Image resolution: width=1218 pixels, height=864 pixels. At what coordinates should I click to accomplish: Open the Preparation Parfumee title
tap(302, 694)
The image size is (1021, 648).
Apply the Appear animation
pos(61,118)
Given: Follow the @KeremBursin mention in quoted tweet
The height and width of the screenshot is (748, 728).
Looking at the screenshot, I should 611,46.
-=-=-=-=-
Give back the data exactly.

- _SOLUTION_
Image resolution: width=1218 pixels, height=864 pixels. At what coordinates should I click to accomplish: Open the Preparation Parfumee title
tap(302, 694)
The image size is (1021, 648).
Apply the Appear animation
pos(61,118)
Given: Follow the @KeremBursin mention in quoted tweet
The height and width of the screenshot is (748, 728).
Looking at the screenshot, I should 611,46.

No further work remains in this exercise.